Se mete los dos tiros en zigzag, en el nombre del padre y de la madre, y siento cómo el polvo se estrella contra sus pómulos ante la prominencia que alcanza su mandíbula y oigo astillarse el frágil cristal del hueso frontal. En esto que me apetece convertirme en un personaje de película policiaca norteamericana de bajo presupuesto y hundo el escudo de la tarjeta en el polvo y, afilada como una cima nevada me la llevo sin hacer escalas a la lengua y entonces Mario a mitad de camino me detiene gritando “estás loco”, lo que tiene su gracia si uno se pone serio, y eso es lo que hago inmediatamente porque la cocaína comienza a frenar en seco las alucinaciones. Mario se abalanza sobre mí e intenta quitarme la tarjeta, pero me zafo del ataque y, con una sola mano, le empujo contra una de las paredes del cubículo. La cosa se pone dura. Me incorporo y me pego a su espalda, mi mejilla contra su mejilla contra la pared.
- ¿No sabes quién soy? ¿Que si me giro puedo romperte lo primero que encuentre? Lo sabes, ¿no? -Me dice todo esto en un susurro amenazador pero creo que me divierte.
- Mario, ¿no? O algo así. Me gusta tu nombre, y sé que te gusto así que mejor no romper nada esta noche. -Mario arquea ligeramente la espalda y se aprieta contra mi polla, contra su culo. Paso la mano alrededor de la cintura y empiezo a desabrocharle el cinturón.
- ¿Así que crees que me gustas? -El cinturón cede y cuando se lo quito resuena como un látigo contra la pared.
- Mucho -Le abro la bragueta y mi mano moviéndose dentro de ella como un reptil consigue ceder los pantalones hasta que caen hasta las rodillas. Los dos montes de Venus que tiene como culo me sonríen y los hago rebotar contra mi pelvis.
- Me gusta cómo eres, me pareces interesante. Creo serás alguien importante. -Al oír esto me arrodillo y hundo mi nariz en sus montes y le devuelvo la sonrisa. Busco uno de mis bolígrafos mientras estiro aussieBUUUUMMM con violencia.
- ¿Así que seré importante? –le digo mientras ubico a Australia correctamente bajo el Trópico hasta que su trasero queda en bandeja cual gelatina a punto de ser devorada.
Cuando finalmente lo encuentro en el fondo de mi bolsillo ¿qué haces? empiezo ¿qué haces tío? a escribir sobre él ¿qué estás haciendo? total y absolutamente enloquecido mientras él no deja de decir ¿qué haces?, no sé si con la boca chica o con la grande, no sé si disgustado por todo esto y por mi exceso de confianza o sólo excitado por el absurdo, aunque tal y como estoy ahora de embrutecido, y más arrodillado en este lavabo, concentrado en el autógrafo y la dedicatoria, el resto es algo que me importa un bledo.
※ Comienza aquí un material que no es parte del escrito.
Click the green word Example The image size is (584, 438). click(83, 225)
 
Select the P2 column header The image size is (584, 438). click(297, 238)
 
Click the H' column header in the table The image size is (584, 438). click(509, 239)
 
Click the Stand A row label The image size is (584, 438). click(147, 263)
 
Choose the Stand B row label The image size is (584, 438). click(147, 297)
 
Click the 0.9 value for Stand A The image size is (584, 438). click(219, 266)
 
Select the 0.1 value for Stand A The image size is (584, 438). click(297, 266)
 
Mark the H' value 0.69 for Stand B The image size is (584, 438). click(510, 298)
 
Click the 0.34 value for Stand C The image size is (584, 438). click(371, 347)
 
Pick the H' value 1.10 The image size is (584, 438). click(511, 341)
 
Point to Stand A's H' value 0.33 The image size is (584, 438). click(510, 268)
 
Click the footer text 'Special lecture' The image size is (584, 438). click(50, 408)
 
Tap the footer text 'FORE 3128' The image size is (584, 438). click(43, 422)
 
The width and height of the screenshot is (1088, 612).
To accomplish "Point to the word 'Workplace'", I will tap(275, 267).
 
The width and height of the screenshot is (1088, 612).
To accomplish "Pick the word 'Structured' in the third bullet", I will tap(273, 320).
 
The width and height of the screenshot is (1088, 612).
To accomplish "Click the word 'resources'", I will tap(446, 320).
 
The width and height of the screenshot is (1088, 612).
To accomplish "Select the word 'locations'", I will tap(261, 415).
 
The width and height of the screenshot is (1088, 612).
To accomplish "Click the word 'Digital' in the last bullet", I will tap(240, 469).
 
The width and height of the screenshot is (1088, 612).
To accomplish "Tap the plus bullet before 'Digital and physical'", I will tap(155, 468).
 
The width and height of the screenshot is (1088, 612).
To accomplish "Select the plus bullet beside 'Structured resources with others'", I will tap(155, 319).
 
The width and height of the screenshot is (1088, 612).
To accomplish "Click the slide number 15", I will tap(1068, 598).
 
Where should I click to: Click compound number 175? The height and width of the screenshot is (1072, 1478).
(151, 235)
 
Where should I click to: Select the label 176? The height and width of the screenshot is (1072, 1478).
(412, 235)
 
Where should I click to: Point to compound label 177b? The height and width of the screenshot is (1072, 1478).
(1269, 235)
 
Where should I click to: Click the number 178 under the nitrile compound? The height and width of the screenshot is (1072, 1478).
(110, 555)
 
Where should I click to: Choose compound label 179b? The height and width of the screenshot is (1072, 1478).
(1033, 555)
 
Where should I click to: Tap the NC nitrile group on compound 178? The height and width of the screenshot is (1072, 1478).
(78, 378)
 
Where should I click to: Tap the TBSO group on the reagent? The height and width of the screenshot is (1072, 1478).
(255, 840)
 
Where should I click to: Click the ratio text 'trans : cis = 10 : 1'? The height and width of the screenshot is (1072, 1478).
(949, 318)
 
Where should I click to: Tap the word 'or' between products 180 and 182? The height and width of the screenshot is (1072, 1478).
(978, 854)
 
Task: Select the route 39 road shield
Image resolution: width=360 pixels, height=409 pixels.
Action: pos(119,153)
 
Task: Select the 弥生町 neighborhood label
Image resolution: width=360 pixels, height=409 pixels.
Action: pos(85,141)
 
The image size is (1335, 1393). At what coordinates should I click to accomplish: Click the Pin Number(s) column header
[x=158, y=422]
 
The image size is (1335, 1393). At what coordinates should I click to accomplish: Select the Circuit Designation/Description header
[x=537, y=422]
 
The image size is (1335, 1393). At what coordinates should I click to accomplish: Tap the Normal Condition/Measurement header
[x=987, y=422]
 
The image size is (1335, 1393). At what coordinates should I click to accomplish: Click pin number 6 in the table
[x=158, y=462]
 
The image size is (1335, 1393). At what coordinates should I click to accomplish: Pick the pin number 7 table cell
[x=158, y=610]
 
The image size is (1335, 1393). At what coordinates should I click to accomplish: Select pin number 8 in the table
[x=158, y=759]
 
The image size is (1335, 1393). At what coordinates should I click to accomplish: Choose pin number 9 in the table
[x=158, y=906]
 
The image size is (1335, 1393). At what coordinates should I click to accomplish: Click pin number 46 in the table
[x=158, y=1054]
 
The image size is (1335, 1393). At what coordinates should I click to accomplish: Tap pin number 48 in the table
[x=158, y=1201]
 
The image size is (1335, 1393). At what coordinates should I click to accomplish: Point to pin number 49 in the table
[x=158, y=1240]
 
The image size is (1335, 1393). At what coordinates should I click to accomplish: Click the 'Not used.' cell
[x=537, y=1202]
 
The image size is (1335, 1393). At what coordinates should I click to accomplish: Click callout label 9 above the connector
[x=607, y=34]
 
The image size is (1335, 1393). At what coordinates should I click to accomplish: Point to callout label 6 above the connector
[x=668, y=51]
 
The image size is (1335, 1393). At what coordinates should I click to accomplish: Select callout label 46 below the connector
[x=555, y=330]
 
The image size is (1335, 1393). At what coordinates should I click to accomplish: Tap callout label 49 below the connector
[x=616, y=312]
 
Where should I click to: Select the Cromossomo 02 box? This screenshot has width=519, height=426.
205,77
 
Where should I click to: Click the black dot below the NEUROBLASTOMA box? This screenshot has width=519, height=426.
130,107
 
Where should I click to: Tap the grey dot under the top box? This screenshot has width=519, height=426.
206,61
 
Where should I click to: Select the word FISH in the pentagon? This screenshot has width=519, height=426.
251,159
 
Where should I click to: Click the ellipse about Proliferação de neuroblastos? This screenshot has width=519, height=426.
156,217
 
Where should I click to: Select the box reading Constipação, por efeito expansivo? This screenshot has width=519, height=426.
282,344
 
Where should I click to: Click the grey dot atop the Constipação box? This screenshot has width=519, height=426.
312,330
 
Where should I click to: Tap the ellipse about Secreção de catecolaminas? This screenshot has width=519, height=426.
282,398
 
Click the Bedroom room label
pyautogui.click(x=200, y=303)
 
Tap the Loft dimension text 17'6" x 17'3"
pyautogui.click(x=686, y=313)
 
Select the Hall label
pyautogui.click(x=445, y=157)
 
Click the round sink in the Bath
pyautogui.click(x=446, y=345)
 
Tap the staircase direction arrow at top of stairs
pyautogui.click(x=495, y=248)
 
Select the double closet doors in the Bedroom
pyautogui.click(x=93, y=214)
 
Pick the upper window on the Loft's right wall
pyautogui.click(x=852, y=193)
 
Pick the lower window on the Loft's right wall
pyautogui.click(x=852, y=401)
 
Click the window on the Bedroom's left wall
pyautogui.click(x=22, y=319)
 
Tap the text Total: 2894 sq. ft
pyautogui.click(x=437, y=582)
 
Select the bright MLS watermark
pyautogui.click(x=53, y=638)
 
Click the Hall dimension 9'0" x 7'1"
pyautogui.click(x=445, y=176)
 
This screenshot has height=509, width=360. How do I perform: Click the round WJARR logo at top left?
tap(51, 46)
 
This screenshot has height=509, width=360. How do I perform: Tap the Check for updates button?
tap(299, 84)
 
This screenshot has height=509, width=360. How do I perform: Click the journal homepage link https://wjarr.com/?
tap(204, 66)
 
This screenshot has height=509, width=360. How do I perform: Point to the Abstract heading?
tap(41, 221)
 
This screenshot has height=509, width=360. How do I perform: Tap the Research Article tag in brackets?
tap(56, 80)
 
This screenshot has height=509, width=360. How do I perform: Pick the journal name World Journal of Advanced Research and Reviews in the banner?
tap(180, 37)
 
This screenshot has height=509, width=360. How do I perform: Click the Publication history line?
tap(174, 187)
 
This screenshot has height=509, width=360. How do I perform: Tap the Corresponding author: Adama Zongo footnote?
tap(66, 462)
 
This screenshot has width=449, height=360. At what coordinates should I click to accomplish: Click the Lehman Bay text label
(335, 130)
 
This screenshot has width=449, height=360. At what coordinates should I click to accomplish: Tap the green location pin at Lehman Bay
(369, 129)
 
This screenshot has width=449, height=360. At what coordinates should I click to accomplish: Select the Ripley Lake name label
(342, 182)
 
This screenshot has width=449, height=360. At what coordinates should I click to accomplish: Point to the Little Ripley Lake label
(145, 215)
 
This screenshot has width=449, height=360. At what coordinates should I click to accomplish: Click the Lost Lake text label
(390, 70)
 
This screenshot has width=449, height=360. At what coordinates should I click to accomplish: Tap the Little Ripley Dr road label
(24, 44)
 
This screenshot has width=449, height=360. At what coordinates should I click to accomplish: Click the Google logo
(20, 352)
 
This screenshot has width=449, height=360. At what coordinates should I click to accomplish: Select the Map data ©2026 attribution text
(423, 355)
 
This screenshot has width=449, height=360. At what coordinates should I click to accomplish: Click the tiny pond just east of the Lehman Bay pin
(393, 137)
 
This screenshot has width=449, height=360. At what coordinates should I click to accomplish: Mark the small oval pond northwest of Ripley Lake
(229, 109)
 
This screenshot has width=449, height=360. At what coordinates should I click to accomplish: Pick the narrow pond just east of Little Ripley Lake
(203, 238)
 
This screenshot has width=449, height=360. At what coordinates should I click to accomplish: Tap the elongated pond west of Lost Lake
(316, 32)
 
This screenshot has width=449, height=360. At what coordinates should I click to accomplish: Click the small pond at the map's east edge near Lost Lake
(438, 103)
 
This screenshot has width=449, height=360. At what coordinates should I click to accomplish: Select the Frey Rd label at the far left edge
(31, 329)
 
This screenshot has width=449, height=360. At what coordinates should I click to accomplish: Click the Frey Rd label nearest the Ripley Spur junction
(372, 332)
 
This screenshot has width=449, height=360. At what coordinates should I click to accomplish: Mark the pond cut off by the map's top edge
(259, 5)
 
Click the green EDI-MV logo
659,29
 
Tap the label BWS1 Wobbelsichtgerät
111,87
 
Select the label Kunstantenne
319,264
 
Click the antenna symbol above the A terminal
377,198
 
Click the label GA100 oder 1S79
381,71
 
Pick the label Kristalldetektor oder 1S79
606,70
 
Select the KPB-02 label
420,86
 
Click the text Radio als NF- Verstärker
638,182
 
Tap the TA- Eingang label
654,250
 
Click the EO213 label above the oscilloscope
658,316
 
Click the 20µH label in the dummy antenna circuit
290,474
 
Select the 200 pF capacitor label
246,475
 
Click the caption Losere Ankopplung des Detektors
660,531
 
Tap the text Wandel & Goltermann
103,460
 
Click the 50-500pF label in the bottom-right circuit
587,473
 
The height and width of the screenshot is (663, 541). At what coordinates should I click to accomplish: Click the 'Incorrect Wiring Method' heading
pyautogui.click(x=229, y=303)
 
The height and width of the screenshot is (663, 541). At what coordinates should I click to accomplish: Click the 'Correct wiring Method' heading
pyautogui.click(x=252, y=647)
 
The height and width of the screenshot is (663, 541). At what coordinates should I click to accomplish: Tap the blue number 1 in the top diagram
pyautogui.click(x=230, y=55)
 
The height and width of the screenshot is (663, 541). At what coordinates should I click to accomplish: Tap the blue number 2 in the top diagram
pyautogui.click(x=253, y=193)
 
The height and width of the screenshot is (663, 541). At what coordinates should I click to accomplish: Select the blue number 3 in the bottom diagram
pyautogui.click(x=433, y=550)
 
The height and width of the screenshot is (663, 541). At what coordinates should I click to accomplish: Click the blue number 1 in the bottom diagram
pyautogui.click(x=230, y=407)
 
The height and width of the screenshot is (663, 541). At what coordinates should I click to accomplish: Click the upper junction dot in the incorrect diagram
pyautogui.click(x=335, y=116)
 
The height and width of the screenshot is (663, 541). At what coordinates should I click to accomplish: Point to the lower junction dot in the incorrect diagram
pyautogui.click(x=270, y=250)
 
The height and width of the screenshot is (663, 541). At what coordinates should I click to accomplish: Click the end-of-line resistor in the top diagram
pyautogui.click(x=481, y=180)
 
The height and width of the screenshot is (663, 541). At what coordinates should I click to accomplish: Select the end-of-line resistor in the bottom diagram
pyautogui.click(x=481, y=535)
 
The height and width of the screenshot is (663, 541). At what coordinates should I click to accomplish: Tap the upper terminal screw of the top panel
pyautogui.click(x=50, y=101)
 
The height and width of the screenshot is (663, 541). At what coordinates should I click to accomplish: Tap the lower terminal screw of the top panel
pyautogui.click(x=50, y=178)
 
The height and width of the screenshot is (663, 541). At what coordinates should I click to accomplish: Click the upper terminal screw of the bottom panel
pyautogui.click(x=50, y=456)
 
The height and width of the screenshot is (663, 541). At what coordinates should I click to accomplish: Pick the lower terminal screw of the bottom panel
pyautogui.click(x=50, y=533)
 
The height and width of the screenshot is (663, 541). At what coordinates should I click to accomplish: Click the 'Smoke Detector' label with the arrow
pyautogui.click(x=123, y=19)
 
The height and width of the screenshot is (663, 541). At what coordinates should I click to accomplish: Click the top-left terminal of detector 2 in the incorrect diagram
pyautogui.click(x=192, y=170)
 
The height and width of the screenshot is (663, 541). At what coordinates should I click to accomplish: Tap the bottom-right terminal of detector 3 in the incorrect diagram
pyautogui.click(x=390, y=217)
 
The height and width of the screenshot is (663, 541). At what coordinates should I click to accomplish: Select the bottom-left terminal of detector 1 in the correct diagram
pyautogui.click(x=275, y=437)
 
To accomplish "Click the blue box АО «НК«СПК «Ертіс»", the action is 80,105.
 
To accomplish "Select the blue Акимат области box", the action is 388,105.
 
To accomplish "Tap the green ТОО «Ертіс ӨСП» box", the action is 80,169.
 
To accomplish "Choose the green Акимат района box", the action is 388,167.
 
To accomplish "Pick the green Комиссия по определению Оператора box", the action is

- Te estoy firmando el balón –digo riendo-. No te muevas tanto que me tuerzo.
- ¿Y quién te ha dicho que me gusta que me toquen el balón?, ¿o que quiera tener tu autógrafo en él? –me increpa amenazante.
No me hace demasiado caso y empieza a menearse en un intento de despegar mi bolígrafo de su nalga pero sus movimientos de pelvis y el arqueo de su cintura me dicen otra cosa así que me incorporo y le beso la boca con la mía abierta para que me meta su lengua chocando contra la mía y entre risas le digo,
- Así puedes guardar mi firma para cuando sea importante y demostrar que por una noche fuiste de mi propiedad. ¡Ni se te ocurra borrártelo!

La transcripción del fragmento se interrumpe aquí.